In Europa fehlen zunehmend die Arbeitskräfte
Die Lohndynamik ist ein wesentlicher Grund dafür, dass die europäische Inflation so schnell nicht auf das Niveau vor den diversen Krisen zurückfallen dürfte.
Eine grosse Errungenschaft der modernen Sozialwissenschaften der letzten 50 Jahre sind die zunehmend solideren Grundlagen auf der Mikroebene der modernen Makroökonomie. Vorbei die Zeiten, in denen man nur Korrelationen beobachtete und versuchte, mögliche kausale Zusammenhänge von der Sicherheit des Elfenbeinturms aus zu erraten. Angesichts der Fehlschläge vieler Wirtschaftsprognosen in den 1970er Jahren fragten sich Theoretiker und Praktiker zunehmend, wie Haushalte, Arbeitnehmer und Unternehmen in der realen Welt Entscheidungen treffen und wie diese Entscheidungen auf Makroebene interagieren. Dabei wurden viele Erkenntnisse aus der Mikroökonomie und verwandten Sozialwissenschaften herangezogen, gelegentlich sogar «einfach nur» Leute..

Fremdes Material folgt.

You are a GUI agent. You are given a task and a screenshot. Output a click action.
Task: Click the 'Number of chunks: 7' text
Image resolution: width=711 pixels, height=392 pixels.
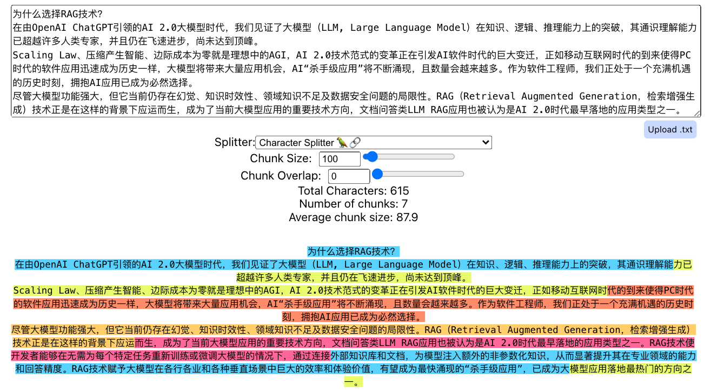(353, 204)
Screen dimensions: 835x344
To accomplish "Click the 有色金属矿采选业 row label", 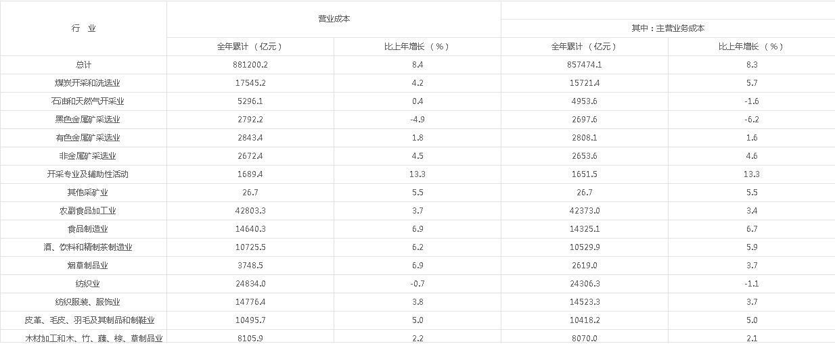I will 83,138.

Europas Unternehmen klagen über Arbeitskräftemangel, insbesondere im Dienstleistungssektor:
Obige Grafik zeigt die neuesten Ergebnisse einer langjährigen Umfrage, die während der jüngsten Krise besonders nützlich war, nämlich den Business and Consumer Survey (BCS) der Europäischen Kommission (Business and consumer surveys – Euro-indicators – Eurostat (europa.eu)). Einmal im Quartal werden in repräsentative Stichproben Unternehmen aus verschiedenen Branchen danach gefragt, welche Faktoren die Wirtschaftstätigkeit bremsen.

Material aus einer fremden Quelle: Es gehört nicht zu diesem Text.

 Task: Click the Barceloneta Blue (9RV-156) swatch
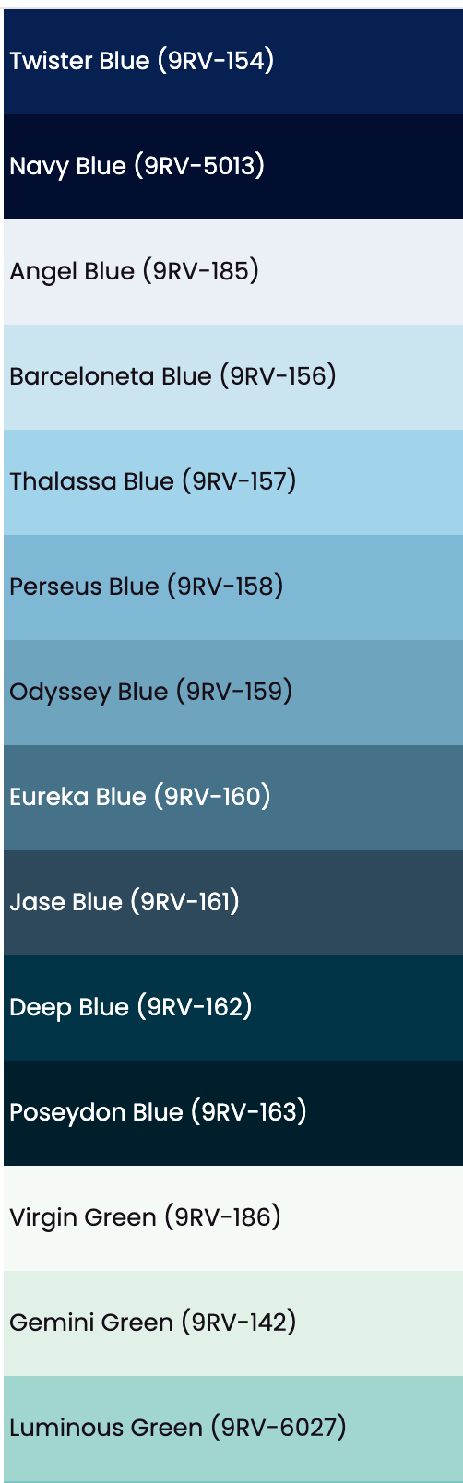(x=233, y=377)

Zu Beginn der Pandemie war der Hauptgrund für die Einschränkung der Produktion die geringe Nachfrage. Dann folgte in der Industrie die Nichtverfügbarkeit von Material und Ausrüstung. Doch gerade als sich diese Engpässe verringerten, beklagten sich immer mehr Befragte einen Arbeitskräftemangel. Wie die Grafik zeigt, gilt Letzteres umso mehr für Dienstleistungen. Sogar in Ländern wie Italien und Spanien erleben die Dienstleistungssektoren gerade die höchste wahrgenommene Arbeitskräfteknappheit in fast 20 Jahren verfügbarer Daten. «Auf den Arbeitsmärkten ist die Lage deutlich angespannter als vor der Pandemie», argumentiert Ulrike Kastens, Senior Economist Europe bei der DWS. «Dies erhöht die Wahrscheinlichkeit höherer Lohnabschlüsse, was wiederum bedeutet, dass sich der Inflationsdruck noch weiter ausbreiten wird.» Wie und um wie viel, wird in den kommenden Wochen und Monaten zweifellos viel diskutiert werden. Dies führt zwangsläufig dazu, dass viele liebgewonnen Annahmen in Frage gestellt werden, auch an der Börse.

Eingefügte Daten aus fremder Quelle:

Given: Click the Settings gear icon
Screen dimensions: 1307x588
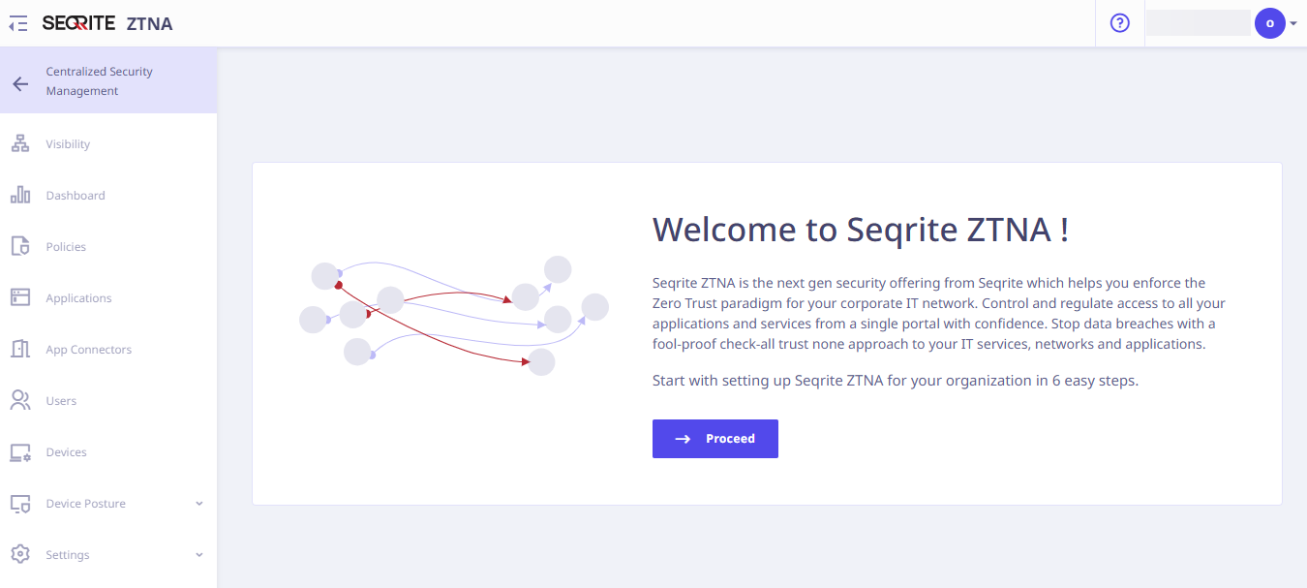Looking at the screenshot, I should 20,555.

Ricardo Reis, ein Pionier in der Analyse der Anreize von Arbeitnehmern und Haushalten, sich nach langen Perioden niedriger Inflation wenig um Preissteigerung zu kümmern, hat kürzlich eine ausgezeichnete Einführung geschrieben, in der viele der Probleme, die uns nun wohl wieder bevorstehen, dargelegt werden. Wir würden lediglich ergänzen, dass Gewerkschaften insbesondere in Teilen Kontinentaleuropas in kommenden Lohnrunden die Fähigkeit und den Anreiz haben könnten, auf mehr als «nur» den Ausgleich der Erosion der Reallöhne aufgrund der hohen Inflation zu pochen. Nun stimmt natürlich was Statistiker seit langem sagen: «Alle Modelle sind falsch, aber einige sind nützlich.» Manchmal gilt das insbesondere für Modelle, die die heutige Generation von Investoren und (geld-)politischen Entscheidungsträgern nie gelernt oder längst vergessen hat.